A written testimony of Paul K. Martin, Inspector General at NASA, before the agency’s Subcommittee of Investigations and Oversight reveals some interesting aspects regarding the Space Agency’s cybersecurity issues.

 Not a week passes in which we don’t learn of another hacker that finds a flaw in one of NASA’s many online domains, but now, we are presented with the exact number of incidents that affected the organization’s infrastructure.

It turns out that 5,408 computer security incidents were recorded during 2010 and 2011.

“These incidents spanned a wide continuum from individuals testing their skill to break into NASA systems, to well-organized criminal enterprises hacking for profit, to intrusions that may have been sponsored by foreign intelligence services seeking to further their countries’ objectives,” Martin wrote.

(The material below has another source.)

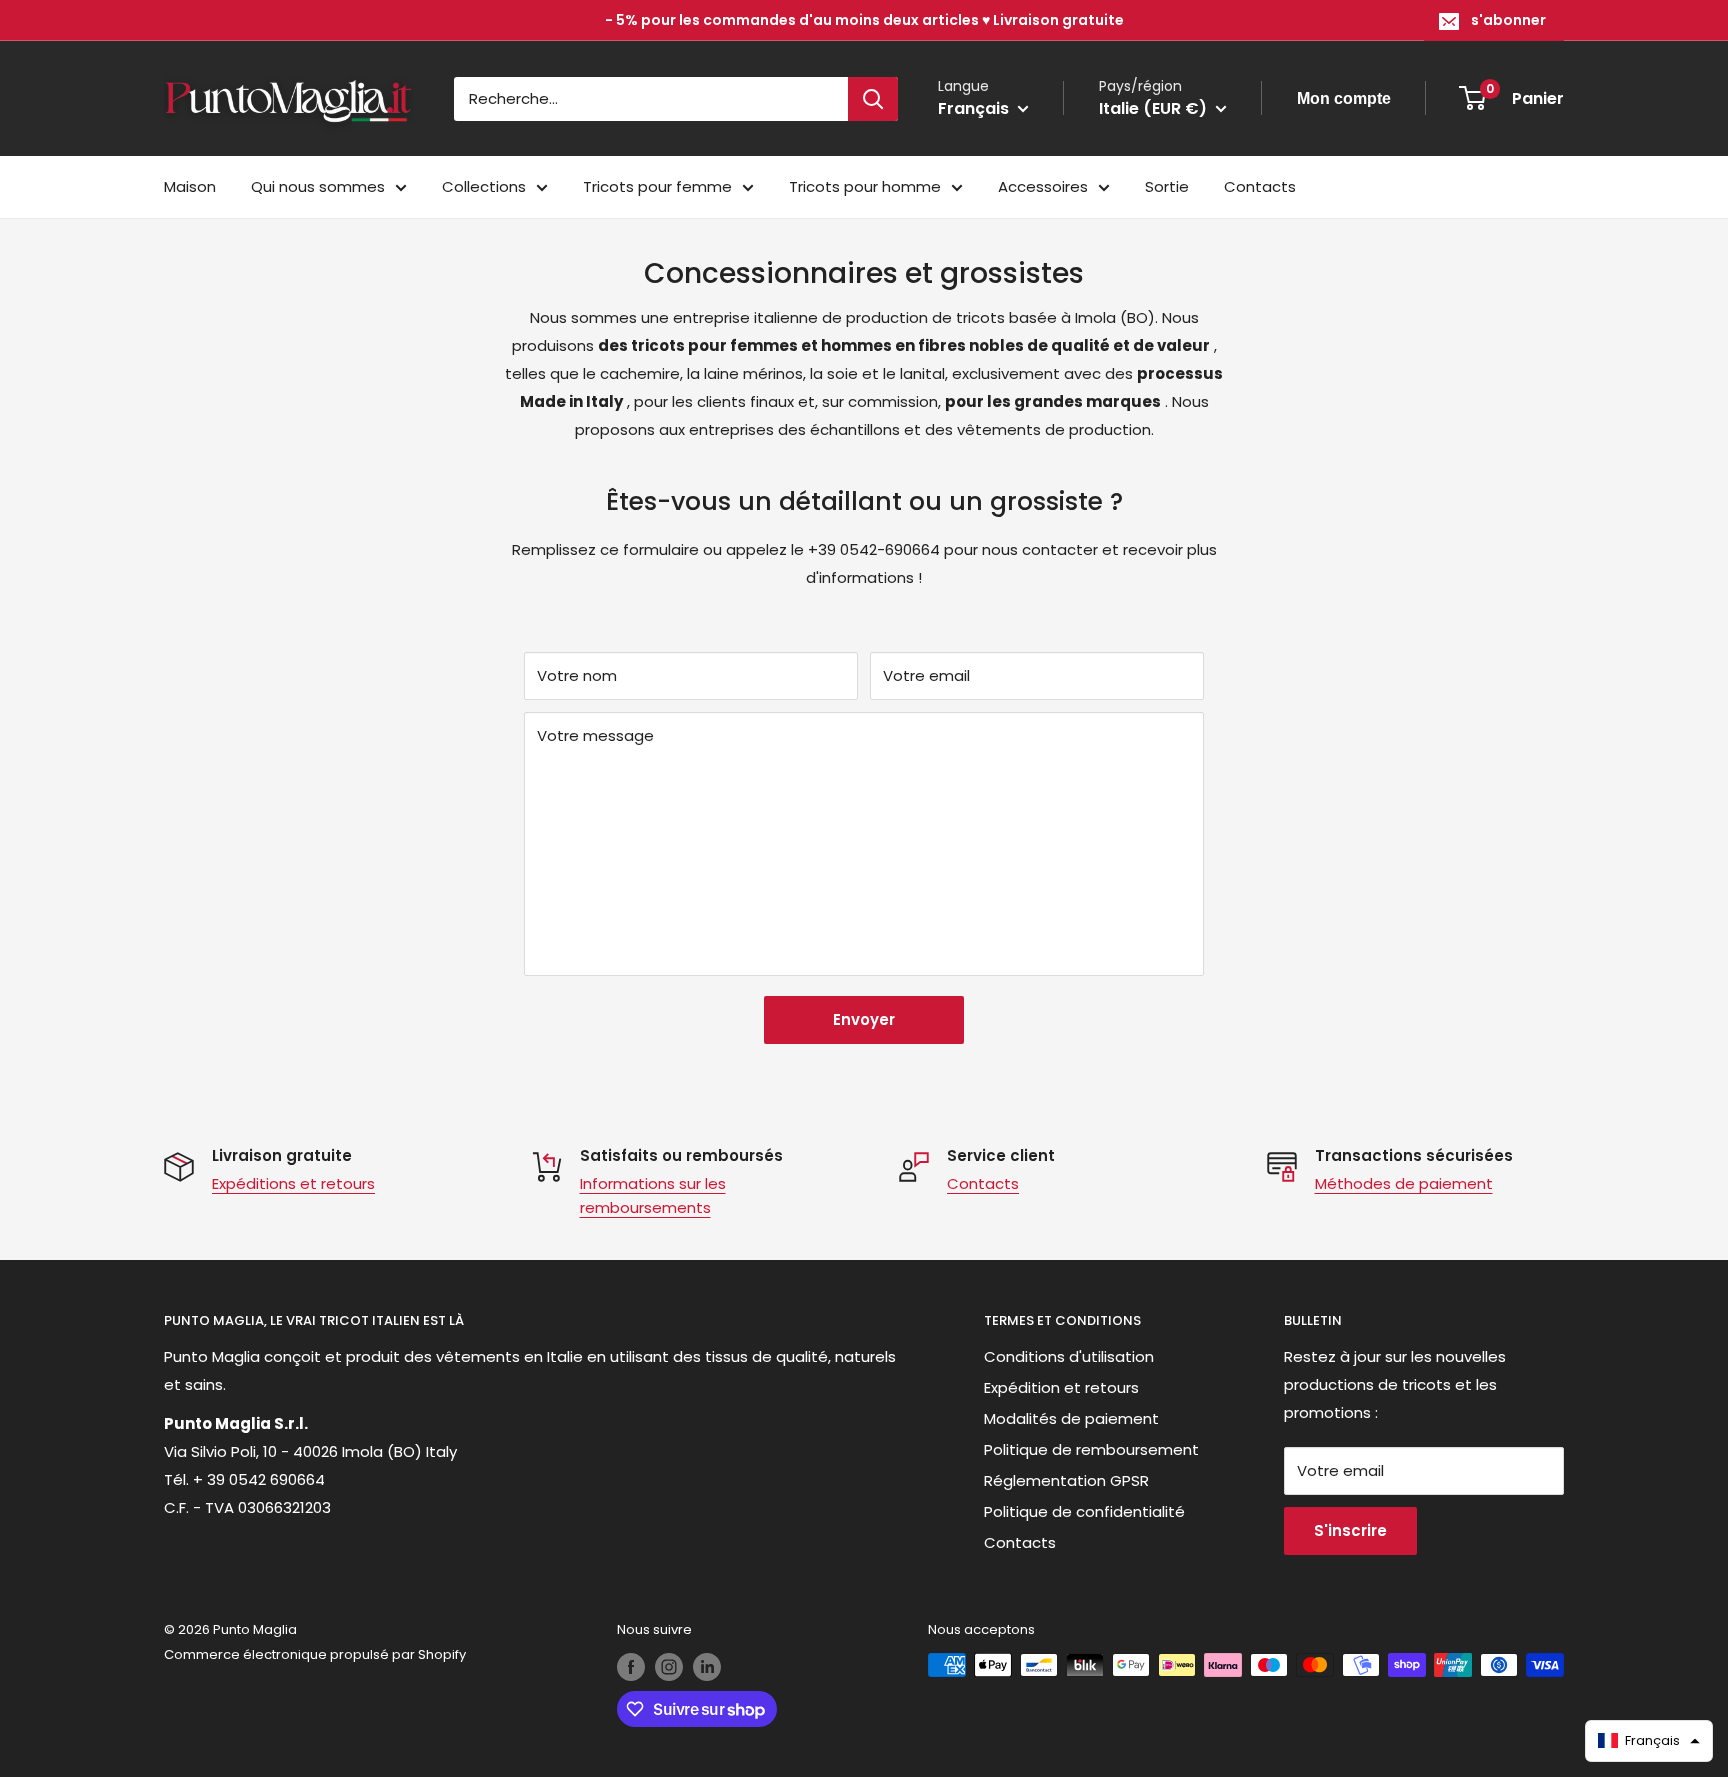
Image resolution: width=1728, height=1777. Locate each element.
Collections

Apparently, these intrusions damaged thousands of computing devices, the total estimated cost to NASA being more than $7 million (4.9 million EUR).

The Inspector General admits that the organization is far behind other agencies when it comes to protecting the laptops utilized by personnel. In the timeframe between April 2009 and April 2011, 48 laptops and other mobile devices were stolen.

As a result of these incidents, not only personally identifiable information was leaked, but also some even more important data, such as the algorithms used to control the International Space Station (ISS), and secret data on NASA’s Constellation and Orion projects.

The biggest issue is not that the devices were stolen, instead the problem is that most of them had no form of encryption implemented.

Advanced persistent attacks (APTs) also targeted NASA. In the fiscal year 2011, 47 such attacks were reported, 13 of which were successful.

While it’s uncertain if any of these attacks were carried out by independent or state-funded hackers, the paper documents some of the more significant investigations that revealed the identities of attackers.

So far, two Romanian citizens, two Chinese, one British, one American, one Swedish, and one Italian were apprehended. They are currently investigated by authorities on suspicion of inflicting damage to NASA infrastructures.

The agency faces some serious challenges in securing all their systems while moving many of their operations to the cloud, but maybe they should start by listening to all the grey hats that report vulnerabilities in their sites.